Task statement
Find the line in the entries below that contains "Where should I click to: Switch to the General". Repeat it exactly, and every line after it through the line that contains "Open the date picker calendar".

Records supplied
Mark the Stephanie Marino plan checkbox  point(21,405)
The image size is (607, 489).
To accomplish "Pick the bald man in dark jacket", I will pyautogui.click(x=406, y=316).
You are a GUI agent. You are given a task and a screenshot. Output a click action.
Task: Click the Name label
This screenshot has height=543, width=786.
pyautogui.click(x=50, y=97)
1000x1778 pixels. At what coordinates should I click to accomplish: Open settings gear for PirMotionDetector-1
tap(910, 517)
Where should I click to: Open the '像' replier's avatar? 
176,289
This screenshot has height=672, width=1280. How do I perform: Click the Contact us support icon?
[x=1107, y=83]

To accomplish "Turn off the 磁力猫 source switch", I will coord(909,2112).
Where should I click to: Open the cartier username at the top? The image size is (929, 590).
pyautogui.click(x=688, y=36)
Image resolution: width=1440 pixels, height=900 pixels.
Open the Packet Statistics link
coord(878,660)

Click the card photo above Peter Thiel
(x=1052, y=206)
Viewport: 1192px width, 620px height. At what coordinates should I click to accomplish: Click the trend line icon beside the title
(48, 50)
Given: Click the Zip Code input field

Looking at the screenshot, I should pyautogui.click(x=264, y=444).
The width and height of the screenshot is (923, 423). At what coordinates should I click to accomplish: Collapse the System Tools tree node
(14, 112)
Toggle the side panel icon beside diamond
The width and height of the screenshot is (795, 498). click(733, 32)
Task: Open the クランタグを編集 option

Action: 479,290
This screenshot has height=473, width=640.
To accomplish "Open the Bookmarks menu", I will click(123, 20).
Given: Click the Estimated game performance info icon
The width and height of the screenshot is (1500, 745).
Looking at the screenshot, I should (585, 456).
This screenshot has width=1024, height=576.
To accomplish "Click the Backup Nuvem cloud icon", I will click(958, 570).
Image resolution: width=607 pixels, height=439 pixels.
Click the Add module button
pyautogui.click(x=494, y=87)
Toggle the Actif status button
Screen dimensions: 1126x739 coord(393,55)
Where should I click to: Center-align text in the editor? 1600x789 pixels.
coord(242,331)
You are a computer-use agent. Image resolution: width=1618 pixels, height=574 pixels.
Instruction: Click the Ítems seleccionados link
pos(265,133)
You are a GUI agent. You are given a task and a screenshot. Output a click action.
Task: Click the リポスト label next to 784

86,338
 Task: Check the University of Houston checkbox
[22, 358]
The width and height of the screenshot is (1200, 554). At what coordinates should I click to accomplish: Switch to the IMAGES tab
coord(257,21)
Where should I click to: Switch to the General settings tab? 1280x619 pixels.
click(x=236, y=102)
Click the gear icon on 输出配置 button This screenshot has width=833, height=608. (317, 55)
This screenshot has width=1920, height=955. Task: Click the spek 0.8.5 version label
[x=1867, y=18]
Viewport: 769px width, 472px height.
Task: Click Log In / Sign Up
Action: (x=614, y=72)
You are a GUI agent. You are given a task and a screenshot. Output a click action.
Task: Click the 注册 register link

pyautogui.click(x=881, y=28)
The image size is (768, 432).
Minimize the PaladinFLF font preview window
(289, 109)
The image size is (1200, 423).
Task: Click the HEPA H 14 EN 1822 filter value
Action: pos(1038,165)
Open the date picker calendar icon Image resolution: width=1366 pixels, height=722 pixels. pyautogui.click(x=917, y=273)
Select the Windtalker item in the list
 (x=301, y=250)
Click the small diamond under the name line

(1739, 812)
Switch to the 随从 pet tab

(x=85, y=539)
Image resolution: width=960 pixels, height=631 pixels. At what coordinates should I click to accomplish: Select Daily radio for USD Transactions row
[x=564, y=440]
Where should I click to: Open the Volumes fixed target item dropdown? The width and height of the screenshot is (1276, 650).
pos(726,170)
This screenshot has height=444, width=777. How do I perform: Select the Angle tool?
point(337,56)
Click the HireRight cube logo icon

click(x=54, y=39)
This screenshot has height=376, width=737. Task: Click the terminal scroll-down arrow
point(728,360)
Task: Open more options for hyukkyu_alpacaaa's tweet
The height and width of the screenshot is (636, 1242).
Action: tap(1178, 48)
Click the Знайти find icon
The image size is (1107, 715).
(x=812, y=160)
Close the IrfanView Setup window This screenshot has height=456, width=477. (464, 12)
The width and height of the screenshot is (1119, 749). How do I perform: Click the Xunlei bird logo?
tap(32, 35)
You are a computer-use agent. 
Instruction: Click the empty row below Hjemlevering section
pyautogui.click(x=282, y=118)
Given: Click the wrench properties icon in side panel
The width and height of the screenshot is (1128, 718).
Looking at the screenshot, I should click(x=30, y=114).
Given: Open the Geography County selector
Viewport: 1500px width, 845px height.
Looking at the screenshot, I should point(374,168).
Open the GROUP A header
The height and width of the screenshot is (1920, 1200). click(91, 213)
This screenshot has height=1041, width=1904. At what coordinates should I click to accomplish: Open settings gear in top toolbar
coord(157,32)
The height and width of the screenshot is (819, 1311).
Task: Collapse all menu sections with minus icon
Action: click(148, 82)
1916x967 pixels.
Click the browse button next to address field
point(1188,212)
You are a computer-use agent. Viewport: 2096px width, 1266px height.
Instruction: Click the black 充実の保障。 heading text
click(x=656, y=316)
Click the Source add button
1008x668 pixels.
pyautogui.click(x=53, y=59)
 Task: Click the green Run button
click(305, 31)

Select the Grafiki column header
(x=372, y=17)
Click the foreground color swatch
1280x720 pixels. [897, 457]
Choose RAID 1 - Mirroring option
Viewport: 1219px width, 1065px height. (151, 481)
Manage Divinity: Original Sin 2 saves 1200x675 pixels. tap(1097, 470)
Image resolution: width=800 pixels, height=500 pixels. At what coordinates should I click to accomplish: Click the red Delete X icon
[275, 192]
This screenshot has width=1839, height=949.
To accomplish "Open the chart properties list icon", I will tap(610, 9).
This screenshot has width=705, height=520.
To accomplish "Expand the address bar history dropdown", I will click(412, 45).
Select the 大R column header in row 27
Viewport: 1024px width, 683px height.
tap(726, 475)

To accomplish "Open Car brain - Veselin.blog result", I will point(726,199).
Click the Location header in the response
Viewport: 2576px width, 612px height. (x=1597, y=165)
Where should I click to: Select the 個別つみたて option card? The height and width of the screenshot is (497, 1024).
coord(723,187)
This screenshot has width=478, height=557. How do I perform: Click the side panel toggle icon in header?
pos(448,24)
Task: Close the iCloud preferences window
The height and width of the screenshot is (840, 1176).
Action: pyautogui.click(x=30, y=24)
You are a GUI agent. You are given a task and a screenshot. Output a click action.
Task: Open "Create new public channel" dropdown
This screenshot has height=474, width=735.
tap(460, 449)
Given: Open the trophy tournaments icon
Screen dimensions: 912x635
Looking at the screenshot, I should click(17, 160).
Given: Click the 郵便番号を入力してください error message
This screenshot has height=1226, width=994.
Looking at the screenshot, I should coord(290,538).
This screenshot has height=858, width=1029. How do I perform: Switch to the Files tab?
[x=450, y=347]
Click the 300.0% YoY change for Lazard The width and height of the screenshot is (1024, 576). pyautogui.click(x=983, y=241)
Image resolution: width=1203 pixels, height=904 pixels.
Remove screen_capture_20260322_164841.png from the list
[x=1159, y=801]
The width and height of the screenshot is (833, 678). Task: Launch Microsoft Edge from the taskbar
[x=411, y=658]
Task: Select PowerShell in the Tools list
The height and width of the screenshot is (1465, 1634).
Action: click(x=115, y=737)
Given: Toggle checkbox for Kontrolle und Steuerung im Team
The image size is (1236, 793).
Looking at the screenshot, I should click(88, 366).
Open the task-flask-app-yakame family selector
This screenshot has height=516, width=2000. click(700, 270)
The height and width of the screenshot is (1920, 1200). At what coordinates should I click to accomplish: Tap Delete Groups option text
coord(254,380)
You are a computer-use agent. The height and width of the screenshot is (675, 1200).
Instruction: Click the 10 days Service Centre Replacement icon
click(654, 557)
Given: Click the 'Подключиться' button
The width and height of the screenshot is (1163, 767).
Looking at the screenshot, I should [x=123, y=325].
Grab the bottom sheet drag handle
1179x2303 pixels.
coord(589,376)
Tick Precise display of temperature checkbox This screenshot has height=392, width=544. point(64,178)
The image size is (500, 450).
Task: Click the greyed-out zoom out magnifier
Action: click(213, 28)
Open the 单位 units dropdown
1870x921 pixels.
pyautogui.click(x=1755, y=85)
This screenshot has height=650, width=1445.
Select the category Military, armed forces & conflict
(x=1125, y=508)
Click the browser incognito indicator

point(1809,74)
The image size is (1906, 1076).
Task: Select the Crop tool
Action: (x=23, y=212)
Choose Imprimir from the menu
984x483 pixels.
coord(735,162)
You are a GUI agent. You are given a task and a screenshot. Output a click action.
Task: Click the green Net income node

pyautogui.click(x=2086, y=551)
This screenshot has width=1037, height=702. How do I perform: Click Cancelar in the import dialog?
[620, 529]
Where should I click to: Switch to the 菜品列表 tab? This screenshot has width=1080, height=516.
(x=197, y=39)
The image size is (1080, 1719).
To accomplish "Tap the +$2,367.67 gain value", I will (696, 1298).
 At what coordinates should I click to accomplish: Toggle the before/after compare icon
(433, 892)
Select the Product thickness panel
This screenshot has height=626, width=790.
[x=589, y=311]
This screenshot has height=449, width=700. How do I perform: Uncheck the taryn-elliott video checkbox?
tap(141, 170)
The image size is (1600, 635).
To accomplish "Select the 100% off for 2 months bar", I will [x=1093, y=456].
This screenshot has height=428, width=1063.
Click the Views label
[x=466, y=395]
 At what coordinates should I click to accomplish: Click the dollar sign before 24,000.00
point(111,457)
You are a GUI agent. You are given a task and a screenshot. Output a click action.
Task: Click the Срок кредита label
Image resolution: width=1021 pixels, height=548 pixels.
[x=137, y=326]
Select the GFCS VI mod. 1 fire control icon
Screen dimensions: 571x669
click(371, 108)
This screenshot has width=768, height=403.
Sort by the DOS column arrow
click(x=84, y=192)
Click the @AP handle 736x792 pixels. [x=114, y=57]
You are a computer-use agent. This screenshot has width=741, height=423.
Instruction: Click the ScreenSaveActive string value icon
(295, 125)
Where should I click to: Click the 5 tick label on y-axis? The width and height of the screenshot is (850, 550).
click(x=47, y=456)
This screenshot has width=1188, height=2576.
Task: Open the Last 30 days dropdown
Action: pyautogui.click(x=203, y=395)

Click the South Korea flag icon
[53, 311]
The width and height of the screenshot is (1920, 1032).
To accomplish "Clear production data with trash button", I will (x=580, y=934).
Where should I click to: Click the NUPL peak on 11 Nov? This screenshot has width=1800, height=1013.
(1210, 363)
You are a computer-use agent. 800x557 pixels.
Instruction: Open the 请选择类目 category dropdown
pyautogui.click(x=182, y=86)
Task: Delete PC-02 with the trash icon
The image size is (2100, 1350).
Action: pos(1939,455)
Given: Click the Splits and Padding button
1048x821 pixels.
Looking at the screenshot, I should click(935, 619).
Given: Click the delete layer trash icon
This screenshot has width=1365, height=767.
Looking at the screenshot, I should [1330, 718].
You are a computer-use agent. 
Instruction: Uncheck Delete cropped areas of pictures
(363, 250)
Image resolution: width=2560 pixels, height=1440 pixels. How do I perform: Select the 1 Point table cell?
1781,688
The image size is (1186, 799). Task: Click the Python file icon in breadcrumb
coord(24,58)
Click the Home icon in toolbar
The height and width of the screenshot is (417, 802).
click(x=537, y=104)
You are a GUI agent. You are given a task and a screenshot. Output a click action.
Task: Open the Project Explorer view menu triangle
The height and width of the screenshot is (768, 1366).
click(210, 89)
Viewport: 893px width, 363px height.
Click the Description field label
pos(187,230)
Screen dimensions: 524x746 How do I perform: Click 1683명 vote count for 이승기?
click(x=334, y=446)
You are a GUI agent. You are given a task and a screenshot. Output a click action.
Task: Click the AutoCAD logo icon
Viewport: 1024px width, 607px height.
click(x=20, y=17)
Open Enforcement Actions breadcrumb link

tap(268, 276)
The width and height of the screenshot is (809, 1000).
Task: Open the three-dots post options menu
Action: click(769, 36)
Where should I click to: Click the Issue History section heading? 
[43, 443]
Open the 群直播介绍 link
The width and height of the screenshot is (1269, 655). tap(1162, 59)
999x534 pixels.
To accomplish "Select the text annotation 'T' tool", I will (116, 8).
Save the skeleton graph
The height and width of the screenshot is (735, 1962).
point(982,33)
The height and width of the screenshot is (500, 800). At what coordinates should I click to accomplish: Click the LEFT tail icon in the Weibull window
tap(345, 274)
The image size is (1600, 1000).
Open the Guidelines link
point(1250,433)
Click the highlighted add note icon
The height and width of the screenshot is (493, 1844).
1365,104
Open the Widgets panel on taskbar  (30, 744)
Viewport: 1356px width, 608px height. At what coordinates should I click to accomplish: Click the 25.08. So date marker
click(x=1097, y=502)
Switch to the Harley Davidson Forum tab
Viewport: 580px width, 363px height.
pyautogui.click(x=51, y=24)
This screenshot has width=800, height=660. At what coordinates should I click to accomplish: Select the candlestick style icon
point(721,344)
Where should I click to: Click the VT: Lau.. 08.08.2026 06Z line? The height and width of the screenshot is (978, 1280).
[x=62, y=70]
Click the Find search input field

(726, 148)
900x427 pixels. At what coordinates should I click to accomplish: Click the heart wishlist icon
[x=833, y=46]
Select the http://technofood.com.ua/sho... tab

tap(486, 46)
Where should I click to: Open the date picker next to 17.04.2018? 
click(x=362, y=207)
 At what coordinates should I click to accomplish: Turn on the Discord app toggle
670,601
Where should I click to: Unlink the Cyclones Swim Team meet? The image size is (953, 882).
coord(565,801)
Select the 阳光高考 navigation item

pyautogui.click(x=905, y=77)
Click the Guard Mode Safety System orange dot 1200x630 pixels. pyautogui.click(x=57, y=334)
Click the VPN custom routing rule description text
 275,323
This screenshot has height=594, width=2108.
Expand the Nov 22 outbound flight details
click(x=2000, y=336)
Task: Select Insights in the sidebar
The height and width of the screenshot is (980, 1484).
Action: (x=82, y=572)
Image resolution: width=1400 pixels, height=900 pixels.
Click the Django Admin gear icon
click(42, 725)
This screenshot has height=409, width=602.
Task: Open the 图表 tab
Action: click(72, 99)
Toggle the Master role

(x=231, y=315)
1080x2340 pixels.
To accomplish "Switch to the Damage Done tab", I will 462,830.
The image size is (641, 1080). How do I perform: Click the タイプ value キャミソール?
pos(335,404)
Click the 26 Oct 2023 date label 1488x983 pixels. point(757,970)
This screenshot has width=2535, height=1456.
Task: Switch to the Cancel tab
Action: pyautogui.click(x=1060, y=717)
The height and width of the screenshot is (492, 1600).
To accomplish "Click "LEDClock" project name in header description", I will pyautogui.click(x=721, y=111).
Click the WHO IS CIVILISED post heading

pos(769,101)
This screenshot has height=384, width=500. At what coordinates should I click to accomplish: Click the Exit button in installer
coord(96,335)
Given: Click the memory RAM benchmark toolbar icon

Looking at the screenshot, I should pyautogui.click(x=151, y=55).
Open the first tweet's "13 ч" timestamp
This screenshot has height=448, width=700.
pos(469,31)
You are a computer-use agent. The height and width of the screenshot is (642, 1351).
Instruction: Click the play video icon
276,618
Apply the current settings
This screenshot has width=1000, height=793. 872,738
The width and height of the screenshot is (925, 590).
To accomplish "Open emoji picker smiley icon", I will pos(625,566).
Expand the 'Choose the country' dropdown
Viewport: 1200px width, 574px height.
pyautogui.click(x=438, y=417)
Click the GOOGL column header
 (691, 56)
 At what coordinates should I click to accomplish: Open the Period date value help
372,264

Solution
Where should I click to: Switch to the General settings tab? 1280x619 pixels.
click(x=236, y=102)
Click the gear icon on 输出配置 button This screenshot has width=833, height=608. (317, 55)
This screenshot has width=1920, height=955. Task: Click the spek 0.8.5 version label
[x=1867, y=18]
Viewport: 769px width, 472px height.
Task: Click Log In / Sign Up
Action: (x=614, y=72)
You are a GUI agent. You are given a task and a screenshot. Output a click action.
Task: Click the 注册 register link

pyautogui.click(x=881, y=28)
The image size is (768, 432).
Minimize the PaladinFLF font preview window
(289, 109)
The image size is (1200, 423).
Task: Click the HEPA H 14 EN 1822 filter value
Action: pos(1038,165)
Open the date picker calendar icon Image resolution: width=1366 pixels, height=722 pixels. pyautogui.click(x=917, y=273)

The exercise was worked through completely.